== Work instructions ==
The answer should match the records character for character.

== Extracted information ==
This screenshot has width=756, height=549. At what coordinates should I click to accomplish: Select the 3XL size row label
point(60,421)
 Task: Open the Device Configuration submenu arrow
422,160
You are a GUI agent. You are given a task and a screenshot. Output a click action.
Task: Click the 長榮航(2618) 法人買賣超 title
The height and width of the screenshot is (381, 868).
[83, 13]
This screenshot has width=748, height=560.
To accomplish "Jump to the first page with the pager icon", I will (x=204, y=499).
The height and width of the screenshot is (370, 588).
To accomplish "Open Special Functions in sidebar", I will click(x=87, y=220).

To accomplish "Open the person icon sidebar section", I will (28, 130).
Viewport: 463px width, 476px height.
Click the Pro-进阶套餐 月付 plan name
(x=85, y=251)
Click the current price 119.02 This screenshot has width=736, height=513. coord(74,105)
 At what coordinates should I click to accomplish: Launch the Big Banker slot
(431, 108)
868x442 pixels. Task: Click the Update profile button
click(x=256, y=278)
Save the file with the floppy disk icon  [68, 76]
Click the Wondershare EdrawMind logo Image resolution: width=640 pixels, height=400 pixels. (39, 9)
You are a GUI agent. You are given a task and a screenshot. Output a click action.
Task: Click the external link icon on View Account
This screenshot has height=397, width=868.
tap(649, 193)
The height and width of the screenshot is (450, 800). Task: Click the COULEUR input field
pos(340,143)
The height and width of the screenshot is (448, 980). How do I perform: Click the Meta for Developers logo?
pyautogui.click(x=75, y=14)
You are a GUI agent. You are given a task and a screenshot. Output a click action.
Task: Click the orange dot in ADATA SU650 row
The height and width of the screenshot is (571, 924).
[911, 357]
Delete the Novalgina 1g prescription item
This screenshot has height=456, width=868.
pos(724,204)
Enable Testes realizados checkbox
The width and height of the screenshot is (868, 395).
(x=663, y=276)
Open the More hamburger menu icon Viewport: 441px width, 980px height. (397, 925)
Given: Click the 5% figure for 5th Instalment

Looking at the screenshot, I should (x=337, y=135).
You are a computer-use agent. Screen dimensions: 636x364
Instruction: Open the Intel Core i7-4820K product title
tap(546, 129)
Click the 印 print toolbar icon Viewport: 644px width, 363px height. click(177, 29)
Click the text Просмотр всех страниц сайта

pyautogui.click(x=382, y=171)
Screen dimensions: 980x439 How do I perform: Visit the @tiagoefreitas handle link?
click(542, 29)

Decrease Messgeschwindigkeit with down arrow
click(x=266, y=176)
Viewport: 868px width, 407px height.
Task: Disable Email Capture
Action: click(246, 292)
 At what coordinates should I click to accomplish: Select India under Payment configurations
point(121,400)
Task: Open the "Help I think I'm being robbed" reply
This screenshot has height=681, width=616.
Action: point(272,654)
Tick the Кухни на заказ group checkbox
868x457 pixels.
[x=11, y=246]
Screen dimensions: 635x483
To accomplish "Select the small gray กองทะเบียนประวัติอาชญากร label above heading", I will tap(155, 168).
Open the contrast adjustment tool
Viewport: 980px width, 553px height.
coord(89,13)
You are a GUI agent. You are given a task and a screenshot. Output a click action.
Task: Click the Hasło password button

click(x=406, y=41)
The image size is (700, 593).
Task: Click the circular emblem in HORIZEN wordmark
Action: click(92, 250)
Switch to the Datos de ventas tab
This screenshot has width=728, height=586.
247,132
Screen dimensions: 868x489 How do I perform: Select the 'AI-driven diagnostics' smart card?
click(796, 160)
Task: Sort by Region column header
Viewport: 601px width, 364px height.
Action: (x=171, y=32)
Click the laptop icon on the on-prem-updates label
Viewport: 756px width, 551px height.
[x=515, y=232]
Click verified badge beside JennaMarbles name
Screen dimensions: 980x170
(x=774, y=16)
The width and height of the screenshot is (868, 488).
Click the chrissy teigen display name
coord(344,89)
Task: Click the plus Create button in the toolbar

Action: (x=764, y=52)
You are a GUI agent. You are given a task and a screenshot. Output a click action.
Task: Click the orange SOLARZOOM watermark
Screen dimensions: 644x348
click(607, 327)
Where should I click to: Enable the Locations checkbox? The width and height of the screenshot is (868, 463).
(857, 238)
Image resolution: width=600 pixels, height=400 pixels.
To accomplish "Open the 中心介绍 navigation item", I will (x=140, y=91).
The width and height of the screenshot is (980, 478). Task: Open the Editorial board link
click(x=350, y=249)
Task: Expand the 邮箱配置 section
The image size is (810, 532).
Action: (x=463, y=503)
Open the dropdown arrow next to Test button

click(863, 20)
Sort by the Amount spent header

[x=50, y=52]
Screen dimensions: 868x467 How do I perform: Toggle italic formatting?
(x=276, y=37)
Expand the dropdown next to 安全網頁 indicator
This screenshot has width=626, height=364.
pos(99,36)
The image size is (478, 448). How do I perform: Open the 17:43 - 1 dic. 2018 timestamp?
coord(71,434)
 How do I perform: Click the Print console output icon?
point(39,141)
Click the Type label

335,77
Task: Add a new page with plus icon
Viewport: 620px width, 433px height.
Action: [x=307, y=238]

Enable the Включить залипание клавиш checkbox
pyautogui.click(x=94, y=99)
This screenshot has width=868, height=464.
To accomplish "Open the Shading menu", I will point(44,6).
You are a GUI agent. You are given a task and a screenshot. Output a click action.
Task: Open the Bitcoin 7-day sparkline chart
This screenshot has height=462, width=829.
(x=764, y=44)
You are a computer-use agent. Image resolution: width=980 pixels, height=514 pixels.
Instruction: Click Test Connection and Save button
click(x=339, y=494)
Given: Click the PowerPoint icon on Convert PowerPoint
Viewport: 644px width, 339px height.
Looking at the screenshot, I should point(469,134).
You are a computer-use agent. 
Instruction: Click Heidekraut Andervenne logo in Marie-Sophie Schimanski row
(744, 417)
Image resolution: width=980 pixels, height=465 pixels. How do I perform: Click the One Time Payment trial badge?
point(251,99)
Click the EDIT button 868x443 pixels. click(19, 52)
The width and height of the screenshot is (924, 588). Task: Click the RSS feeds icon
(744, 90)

== Result below ==
This screenshot has width=756, height=549. At what coordinates should I click to accomplish: Select the 3XL size row label
point(60,421)
 Task: Open the Device Configuration submenu arrow
422,160
You are a GUI agent. You are given a task and a screenshot. Output a click action.
Task: Click the 長榮航(2618) 法人買賣超 title
The height and width of the screenshot is (381, 868).
[83, 13]
This screenshot has width=748, height=560.
To accomplish "Jump to the first page with the pager icon", I will (x=204, y=499).
The height and width of the screenshot is (370, 588).
To accomplish "Open Special Functions in sidebar", I will click(x=87, y=220).

To accomplish "Open the person icon sidebar section", I will (28, 130).
Viewport: 463px width, 476px height.
Click the Pro-进阶套餐 月付 plan name
(x=85, y=251)
Click the current price 119.02 This screenshot has width=736, height=513. coord(74,105)
 At what coordinates should I click to accomplish: Launch the Big Banker slot
(431, 108)
868x442 pixels. Task: Click the Update profile button
click(x=256, y=278)
Save the file with the floppy disk icon  [68, 76]
Click the Wondershare EdrawMind logo Image resolution: width=640 pixels, height=400 pixels. (39, 9)
You are a GUI agent. You are given a task and a screenshot. Output a click action.
Task: Click the external link icon on View Account
This screenshot has height=397, width=868.
tap(649, 193)
The height and width of the screenshot is (450, 800). Task: Click the COULEUR input field
pos(340,143)
The height and width of the screenshot is (448, 980). How do I perform: Click the Meta for Developers logo?
pyautogui.click(x=75, y=14)
You are a GUI agent. You are given a task and a screenshot. Output a click action.
Task: Click the orange dot in ADATA SU650 row
The height and width of the screenshot is (571, 924).
[911, 357]
Delete the Novalgina 1g prescription item
This screenshot has height=456, width=868.
pos(724,204)
Enable Testes realizados checkbox
The width and height of the screenshot is (868, 395).
(x=663, y=276)
Open the More hamburger menu icon Viewport: 441px width, 980px height. (397, 925)
Given: Click the 5% figure for 5th Instalment

Looking at the screenshot, I should (x=337, y=135).
You are a computer-use agent. Screen dimensions: 636x364
Instruction: Open the Intel Core i7-4820K product title
tap(546, 129)
Click the 印 print toolbar icon Viewport: 644px width, 363px height. click(177, 29)
Click the text Просмотр всех страниц сайта

pyautogui.click(x=382, y=171)
Screen dimensions: 980x439 How do I perform: Visit the @tiagoefreitas handle link?
click(542, 29)

Decrease Messgeschwindigkeit with down arrow
click(x=266, y=176)
Viewport: 868px width, 407px height.
Task: Disable Email Capture
Action: click(246, 292)
 At what coordinates should I click to accomplish: Select India under Payment configurations
point(121,400)
Task: Open the "Help I think I'm being robbed" reply
This screenshot has height=681, width=616.
Action: point(272,654)
Tick the Кухни на заказ group checkbox
868x457 pixels.
[x=11, y=246]
Screen dimensions: 635x483
To accomplish "Select the small gray กองทะเบียนประวัติอาชญากร label above heading", I will tap(155, 168).
Open the contrast adjustment tool
Viewport: 980px width, 553px height.
coord(89,13)
You are a GUI agent. You are given a task and a screenshot. Output a click action.
Task: Click the Hasło password button

click(x=406, y=41)
The image size is (700, 593).
Task: Click the circular emblem in HORIZEN wordmark
Action: click(92, 250)
Switch to the Datos de ventas tab
This screenshot has width=728, height=586.
247,132
Screen dimensions: 868x489 How do I perform: Select the 'AI-driven diagnostics' smart card?
click(796, 160)
Task: Sort by Region column header
Viewport: 601px width, 364px height.
Action: (x=171, y=32)
Click the laptop icon on the on-prem-updates label
Viewport: 756px width, 551px height.
[x=515, y=232]
Click verified badge beside JennaMarbles name
Screen dimensions: 980x170
(x=774, y=16)
The width and height of the screenshot is (868, 488).
Click the chrissy teigen display name
coord(344,89)
Task: Click the plus Create button in the toolbar

Action: (x=764, y=52)
You are a GUI agent. You are given a task and a screenshot. Output a click action.
Task: Click the orange SOLARZOOM watermark
Screen dimensions: 644x348
click(607, 327)
Where should I click to: Enable the Locations checkbox? The width and height of the screenshot is (868, 463).
(857, 238)
Image resolution: width=600 pixels, height=400 pixels.
To accomplish "Open the 中心介绍 navigation item", I will (x=140, y=91).
The width and height of the screenshot is (980, 478). Task: Open the Editorial board link
click(x=350, y=249)
Task: Expand the 邮箱配置 section
The image size is (810, 532).
Action: (x=463, y=503)
Open the dropdown arrow next to Test button

click(863, 20)
Sort by the Amount spent header

[x=50, y=52]
Screen dimensions: 868x467 How do I perform: Toggle italic formatting?
(x=276, y=37)
Expand the dropdown next to 安全網頁 indicator
This screenshot has width=626, height=364.
pos(99,36)
The image size is (478, 448). How do I perform: Open the 17:43 - 1 dic. 2018 timestamp?
coord(71,434)
 How do I perform: Click the Print console output icon?
point(39,141)
Click the Type label

335,77
Task: Add a new page with plus icon
Viewport: 620px width, 433px height.
Action: [x=307, y=238]

Enable the Включить залипание клавиш checkbox
pyautogui.click(x=94, y=99)
This screenshot has width=868, height=464.
To accomplish "Open the Shading menu", I will point(44,6).
You are a GUI agent. You are given a task and a screenshot. Output a click action.
Task: Open the Bitcoin 7-day sparkline chart
This screenshot has height=462, width=829.
(x=764, y=44)
You are a computer-use agent. Image resolution: width=980 pixels, height=514 pixels.
Instruction: Click Test Connection and Save button
click(x=339, y=494)
Given: Click the PowerPoint icon on Convert PowerPoint
Viewport: 644px width, 339px height.
Looking at the screenshot, I should point(469,134).
You are a computer-use agent. 
Instruction: Click Heidekraut Andervenne logo in Marie-Sophie Schimanski row
(744, 417)
Image resolution: width=980 pixels, height=465 pixels. How do I perform: Click the One Time Payment trial badge?
point(251,99)
Click the EDIT button 868x443 pixels. click(19, 52)
The width and height of the screenshot is (924, 588). Task: Click the RSS feeds icon
(744, 90)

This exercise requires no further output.